Cientistas revivem microorganismos de 40 mil anos e descobrem liberação acelerada de carbono
Fenômeno amplia incertezas nos modelos de clima
Adormecido sob o solo congelado do Alasca, um mundo há muito perdido começa a despertar. Numa tentativa inovadora, cientistas reviveram microrganismos congelados por cerca de 40.000 anos.
A pesquisa, conduzida em um túnel no permafrost próximo a Fairbanks, revelou que esses micróbios, antes inertes, estão agora ativos e liberando gases de efeito estufa, capazes de intensificar o aquecimento da Terra.
Microrganismos do permafrost influenciam o aquecimento global?
A pesquisa publicada no Journal of Geophysical Research: Biogeosciences destaca um risco crescente: grandes áreas de permafrost estão descongelando rapidamente devido às mudanças climáticas. O carbono orgânico, antes selado no solo congelado, fica vulnerável à decomposição microbiana, resultando em enormes emissões de gases nocivos.
Com o degelo, bilhões de toneladas de carbono podem ser liberadas na forma de dióxido de carbono e metano. Esse processo representa uma ameaça significativa à estabilidade climática global, influenciando diretamente as projeções de aquecimento futuro.

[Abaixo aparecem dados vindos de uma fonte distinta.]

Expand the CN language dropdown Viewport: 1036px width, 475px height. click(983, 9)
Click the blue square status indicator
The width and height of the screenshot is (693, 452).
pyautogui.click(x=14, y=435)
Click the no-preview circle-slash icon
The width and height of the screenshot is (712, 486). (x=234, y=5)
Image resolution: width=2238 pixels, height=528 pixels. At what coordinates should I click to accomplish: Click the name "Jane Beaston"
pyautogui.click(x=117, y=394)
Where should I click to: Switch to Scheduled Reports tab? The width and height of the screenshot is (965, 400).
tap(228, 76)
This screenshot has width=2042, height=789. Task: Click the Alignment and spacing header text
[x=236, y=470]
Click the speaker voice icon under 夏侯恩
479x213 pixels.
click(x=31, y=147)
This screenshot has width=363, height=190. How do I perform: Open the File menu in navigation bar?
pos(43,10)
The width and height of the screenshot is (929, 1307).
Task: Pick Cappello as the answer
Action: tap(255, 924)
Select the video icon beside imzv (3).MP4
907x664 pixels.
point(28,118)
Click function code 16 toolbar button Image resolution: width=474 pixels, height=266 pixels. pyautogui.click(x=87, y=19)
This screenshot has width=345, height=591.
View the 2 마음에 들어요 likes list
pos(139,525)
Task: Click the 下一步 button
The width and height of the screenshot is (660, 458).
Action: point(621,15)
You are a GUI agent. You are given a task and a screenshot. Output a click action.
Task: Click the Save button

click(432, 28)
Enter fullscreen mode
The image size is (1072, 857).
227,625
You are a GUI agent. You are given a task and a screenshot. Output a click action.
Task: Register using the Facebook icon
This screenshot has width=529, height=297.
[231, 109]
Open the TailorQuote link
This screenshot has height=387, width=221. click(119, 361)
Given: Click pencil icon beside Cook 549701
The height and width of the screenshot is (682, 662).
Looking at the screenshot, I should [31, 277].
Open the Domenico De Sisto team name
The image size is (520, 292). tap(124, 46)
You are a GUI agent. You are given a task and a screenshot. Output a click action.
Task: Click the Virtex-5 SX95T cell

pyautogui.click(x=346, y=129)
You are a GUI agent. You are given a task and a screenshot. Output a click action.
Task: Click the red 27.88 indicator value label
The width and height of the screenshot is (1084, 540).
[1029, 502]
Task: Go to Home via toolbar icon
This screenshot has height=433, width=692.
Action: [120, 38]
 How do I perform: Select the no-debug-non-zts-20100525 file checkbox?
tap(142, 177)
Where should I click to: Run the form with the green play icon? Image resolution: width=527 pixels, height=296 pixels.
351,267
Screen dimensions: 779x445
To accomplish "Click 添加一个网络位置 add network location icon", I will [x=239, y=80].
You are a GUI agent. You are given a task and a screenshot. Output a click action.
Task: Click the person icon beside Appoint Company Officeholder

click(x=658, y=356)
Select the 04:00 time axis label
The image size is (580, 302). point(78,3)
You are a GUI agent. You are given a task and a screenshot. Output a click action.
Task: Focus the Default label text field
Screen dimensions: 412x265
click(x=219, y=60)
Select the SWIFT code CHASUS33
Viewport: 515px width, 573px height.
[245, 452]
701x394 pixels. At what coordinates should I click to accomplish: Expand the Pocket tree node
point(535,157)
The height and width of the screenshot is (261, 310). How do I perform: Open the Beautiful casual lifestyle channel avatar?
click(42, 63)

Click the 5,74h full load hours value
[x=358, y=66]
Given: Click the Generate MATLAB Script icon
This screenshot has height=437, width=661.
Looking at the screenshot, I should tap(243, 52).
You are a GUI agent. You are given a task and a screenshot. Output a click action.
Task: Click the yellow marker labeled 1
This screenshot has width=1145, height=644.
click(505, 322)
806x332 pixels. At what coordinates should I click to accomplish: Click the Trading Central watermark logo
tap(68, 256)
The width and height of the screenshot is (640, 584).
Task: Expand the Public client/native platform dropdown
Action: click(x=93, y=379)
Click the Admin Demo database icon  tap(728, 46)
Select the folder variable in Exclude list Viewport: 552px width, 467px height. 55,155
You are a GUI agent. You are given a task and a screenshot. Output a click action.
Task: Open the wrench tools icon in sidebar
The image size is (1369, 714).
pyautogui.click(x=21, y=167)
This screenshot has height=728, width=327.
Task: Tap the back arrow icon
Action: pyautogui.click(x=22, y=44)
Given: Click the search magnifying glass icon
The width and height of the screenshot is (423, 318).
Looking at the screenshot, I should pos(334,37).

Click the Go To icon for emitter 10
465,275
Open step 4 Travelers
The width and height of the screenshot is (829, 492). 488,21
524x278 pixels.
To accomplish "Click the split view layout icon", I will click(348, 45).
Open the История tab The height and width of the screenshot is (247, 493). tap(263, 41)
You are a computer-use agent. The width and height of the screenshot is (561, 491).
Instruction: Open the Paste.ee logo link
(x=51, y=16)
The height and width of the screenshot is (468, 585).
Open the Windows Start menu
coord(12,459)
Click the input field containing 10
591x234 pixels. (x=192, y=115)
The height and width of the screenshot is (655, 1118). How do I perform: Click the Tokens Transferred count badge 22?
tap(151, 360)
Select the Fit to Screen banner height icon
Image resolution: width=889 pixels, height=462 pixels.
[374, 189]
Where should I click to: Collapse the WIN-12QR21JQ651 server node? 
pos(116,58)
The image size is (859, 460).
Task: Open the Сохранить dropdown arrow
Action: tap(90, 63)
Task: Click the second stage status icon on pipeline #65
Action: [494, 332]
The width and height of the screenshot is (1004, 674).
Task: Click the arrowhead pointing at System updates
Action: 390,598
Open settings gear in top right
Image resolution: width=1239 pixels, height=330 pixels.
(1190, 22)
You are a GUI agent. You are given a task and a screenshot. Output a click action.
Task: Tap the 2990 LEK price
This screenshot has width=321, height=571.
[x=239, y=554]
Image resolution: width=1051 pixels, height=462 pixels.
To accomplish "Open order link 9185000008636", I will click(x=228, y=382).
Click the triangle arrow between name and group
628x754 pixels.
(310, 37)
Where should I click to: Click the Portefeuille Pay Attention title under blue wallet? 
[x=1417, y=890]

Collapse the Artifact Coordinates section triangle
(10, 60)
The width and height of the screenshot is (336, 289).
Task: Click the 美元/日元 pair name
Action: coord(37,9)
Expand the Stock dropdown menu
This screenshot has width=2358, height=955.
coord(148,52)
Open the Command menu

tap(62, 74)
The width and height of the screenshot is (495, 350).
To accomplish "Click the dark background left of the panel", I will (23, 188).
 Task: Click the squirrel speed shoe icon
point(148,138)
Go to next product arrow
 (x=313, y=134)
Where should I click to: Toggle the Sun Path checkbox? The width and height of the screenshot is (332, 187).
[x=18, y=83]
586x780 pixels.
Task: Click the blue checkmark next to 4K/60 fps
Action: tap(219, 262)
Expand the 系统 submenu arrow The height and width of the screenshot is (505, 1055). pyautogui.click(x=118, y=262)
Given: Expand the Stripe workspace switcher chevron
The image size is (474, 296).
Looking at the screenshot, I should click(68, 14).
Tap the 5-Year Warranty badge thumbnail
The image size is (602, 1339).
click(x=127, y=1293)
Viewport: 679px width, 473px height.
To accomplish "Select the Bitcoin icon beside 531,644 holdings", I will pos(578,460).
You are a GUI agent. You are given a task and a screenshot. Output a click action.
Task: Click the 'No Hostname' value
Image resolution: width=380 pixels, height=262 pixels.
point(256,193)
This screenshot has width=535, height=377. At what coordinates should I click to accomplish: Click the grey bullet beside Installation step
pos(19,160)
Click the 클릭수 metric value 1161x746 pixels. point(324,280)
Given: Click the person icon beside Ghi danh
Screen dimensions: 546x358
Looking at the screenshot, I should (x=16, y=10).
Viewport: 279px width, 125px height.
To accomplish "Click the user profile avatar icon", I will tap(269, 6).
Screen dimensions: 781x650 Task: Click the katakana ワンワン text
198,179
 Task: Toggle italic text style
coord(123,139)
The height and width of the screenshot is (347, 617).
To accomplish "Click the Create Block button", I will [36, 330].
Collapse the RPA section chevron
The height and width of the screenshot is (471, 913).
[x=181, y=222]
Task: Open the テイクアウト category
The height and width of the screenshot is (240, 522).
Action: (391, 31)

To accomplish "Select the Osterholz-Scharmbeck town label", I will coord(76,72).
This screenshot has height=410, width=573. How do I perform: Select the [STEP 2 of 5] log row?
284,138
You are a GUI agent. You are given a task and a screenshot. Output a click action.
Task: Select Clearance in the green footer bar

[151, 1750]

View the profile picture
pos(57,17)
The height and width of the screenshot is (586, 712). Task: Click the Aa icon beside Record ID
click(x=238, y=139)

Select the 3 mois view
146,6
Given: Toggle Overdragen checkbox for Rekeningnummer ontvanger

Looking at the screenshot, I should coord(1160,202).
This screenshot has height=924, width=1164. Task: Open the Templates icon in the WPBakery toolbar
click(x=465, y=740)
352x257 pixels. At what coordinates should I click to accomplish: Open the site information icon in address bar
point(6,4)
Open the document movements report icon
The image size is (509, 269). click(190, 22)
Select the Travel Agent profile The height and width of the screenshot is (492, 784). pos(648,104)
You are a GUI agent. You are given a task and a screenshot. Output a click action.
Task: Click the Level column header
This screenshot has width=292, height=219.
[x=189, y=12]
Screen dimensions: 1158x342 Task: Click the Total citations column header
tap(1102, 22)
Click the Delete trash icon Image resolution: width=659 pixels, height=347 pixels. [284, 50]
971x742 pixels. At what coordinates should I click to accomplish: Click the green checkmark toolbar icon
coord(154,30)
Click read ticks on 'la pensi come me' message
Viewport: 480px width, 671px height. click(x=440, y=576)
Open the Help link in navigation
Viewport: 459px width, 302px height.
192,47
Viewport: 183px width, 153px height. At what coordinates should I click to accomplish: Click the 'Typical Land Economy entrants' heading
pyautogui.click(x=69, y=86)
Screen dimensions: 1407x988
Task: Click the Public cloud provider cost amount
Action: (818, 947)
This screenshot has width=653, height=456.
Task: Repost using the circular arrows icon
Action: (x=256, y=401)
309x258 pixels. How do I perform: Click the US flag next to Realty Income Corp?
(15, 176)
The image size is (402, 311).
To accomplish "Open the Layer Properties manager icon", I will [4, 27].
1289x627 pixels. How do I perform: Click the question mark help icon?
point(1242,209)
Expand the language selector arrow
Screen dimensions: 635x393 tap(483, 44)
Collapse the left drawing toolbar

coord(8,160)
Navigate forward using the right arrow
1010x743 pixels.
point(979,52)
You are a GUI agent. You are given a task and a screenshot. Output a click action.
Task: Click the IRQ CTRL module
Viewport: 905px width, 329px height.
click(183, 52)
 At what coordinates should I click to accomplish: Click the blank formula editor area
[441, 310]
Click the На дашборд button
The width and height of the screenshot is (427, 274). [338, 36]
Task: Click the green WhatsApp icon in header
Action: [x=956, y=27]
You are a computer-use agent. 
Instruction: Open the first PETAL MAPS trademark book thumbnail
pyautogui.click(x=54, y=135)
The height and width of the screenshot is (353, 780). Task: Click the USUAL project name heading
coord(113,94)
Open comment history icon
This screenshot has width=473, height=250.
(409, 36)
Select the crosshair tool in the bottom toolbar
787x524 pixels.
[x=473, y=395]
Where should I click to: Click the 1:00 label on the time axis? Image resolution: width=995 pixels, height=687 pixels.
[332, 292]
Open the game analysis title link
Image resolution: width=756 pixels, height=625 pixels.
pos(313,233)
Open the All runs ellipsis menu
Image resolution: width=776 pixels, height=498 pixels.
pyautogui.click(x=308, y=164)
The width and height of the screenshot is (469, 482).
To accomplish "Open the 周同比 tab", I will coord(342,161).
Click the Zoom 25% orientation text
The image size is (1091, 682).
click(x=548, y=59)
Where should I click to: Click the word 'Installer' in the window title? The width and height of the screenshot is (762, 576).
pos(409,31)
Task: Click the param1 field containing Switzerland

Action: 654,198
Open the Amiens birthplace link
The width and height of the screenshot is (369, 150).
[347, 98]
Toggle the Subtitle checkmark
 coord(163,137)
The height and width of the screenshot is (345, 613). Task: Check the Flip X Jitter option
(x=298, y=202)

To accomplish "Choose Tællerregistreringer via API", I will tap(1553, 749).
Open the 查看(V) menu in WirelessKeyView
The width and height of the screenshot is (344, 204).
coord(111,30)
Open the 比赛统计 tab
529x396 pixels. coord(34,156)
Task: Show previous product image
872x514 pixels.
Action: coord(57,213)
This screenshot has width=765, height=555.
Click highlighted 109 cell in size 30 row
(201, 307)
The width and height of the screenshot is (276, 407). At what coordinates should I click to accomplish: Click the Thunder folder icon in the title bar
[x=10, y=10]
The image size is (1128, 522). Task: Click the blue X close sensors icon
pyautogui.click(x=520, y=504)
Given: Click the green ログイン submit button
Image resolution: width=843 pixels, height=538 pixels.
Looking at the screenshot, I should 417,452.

O que ocorre quando o carbono do permafrost é liberado no ambiente?
Pesquisadores da Universidade do Colorado em Boulder coletaram amostras do Túnel de Pesquisa do Permafrost, próximo a Fox, Alasca. Algumas dessas amostras foram extraídas a mais de 20 metros de profundidade e datam do final do Pleistoceno.
Após o descongelamento controlado, observou-se uma reação biológica significativa. Biofilmes formaram-se rapidamente nos equipamentos, indicando que micróbios antigos podem ser reativados sob temperaturas similares às atuais, resultando em imediata liberação de gases.
Quais são os impactos do degelo do permafrost para o clima?
Quando reativados, os microrganismos do permafrost metabolizam a matéria orgânica presa no solo congelado e emitem gases como CO₂ e metano. Isso eleva o risco de intensificação do aquecimento global, considerando que o permafrost guarda cerca do dobro do carbono presente na atmosfera.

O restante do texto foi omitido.